When you are emulating the SFM file, you're producing the timing and adressing information again. The bytes written to $f4-f7 that are logged act like an assembly line. It doesn't matter how fast or slow that line moves, so long as the bytes come out the other end in the same order, and they will as long as both the recorder and player have correct timing.
Emulator movie files work on the same principle: they are only a linear stream of 1 = pressed / 0 = clear bits recorded for each time the emulator polls input. So you can record a movie file that can be used to perfectly play back a video game with only 12-bits per frame, or 90-bytes a second, provided you have the original ROM for playback. SFM is the same, SFM is effectively the "original ROM for music playback."
> I don't see how the traditional SPC logging of this information doesn't already have this covered
SPC didn't know about the required state in the beginning.

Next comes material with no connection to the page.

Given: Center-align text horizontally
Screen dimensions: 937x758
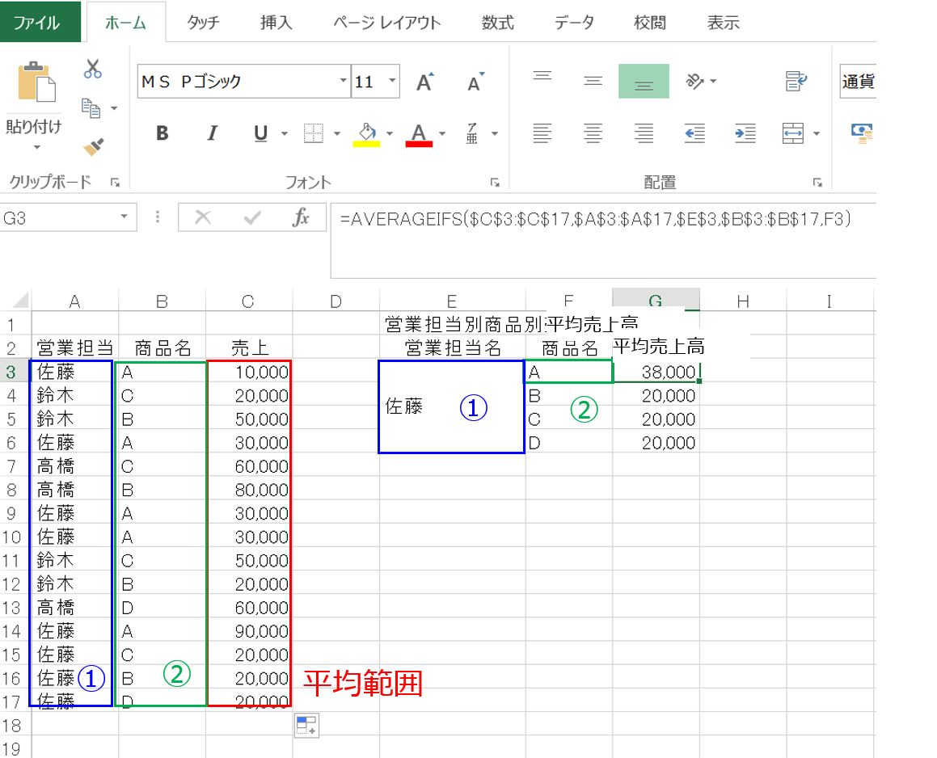Looking at the screenshot, I should pyautogui.click(x=593, y=133).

The existing rips are missing the information. Adding a new emulator-specific section to log new fields is not a solution. That's basically making another new format and calling it SPC still. You'll spend the rest of time trying to replace older SPC rips with better, newer ones; and trying to get people to use newer SPC players that support the new state.
> the minimum that SPC already provides seems sufficient and relieves us of additional complexity to the format.
> Can you agree with me to leave out emulator-specific state and just leave in traditional SPC state, namely DSP vals, CPU reg vals, and RAM snapshot.
It's not sufficient. It's not a full state capture. It may not cause any bugs in playback, but it might. It might not result in two different players producing different output (because they assume different values for the undefined state), but it might.
> Of course, even if I/we make a new format, SNES Tracker will support SPC as well!
Right, everyone will support SPC because that's the format that everything's already in.
And that's why everyone will keep using SPC.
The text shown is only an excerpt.